The vulnerability is a missing authorization flaw in the Javo Core WordPress plugin. The flaw allows requests to bypass the plugin’s intended access controls, enabling users to view or manipulate data that should be restricted to authorized roles. The CVSS score of 5.3 places the issue in the moderate risk range, indicating that while it does not grant remote code execution, it permits exploitation of privileged actions within the plugin. The impact is limited to data exposure, unauthorized modification, and potential escalation of privileges within the boundaries of the plugin’s functionality.

All installations of Javo Core from the earliest releases through version 3.0.0.266, used on WordPress‑powered websites. The affected component is the Java Themes Javo Core plugin, identified by the vendor/product pair javothemes:Javo Core.

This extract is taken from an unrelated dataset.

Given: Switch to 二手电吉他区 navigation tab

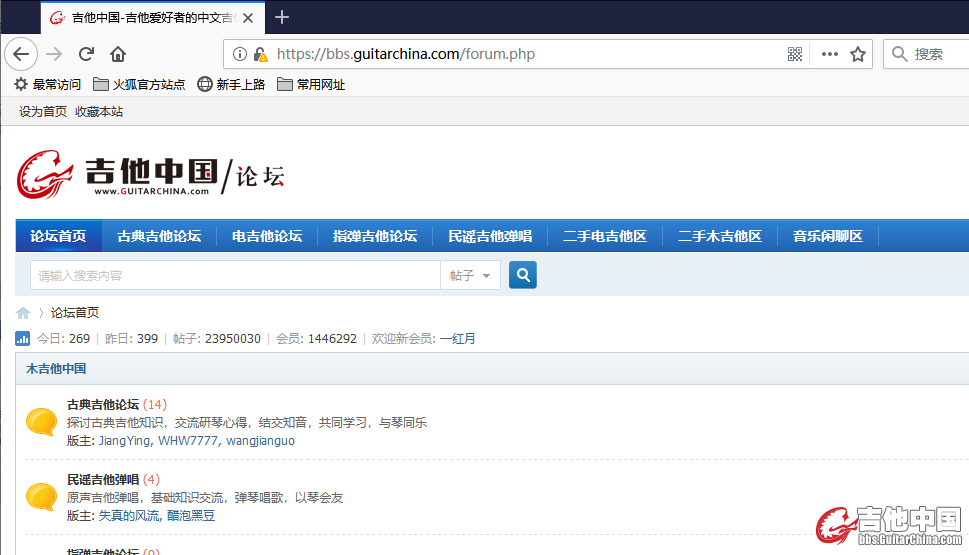Looking at the screenshot, I should click(605, 236).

The moderate CVSS score of 5.3 and an EPSS of less than 1% indicate a low likelihood of widespread real‑world exploitation. The flaw is not listed in the CISA KEV catalog, further supporting a low threat posture. The likely attack vector involves missing authentication checks on the plugin’s internal endpoints; the attacker must reach those endpoints, which may require some level of authenticated access or the ability to access the site’s public URLs that call the plugin’s functions. Because the vulnerability is fundamentally a broken access control, it depends on the plugin’s improper enforcement of role checks and is therefore exploitable only against sites that have the plugin installed and exposed to the web without proper protection.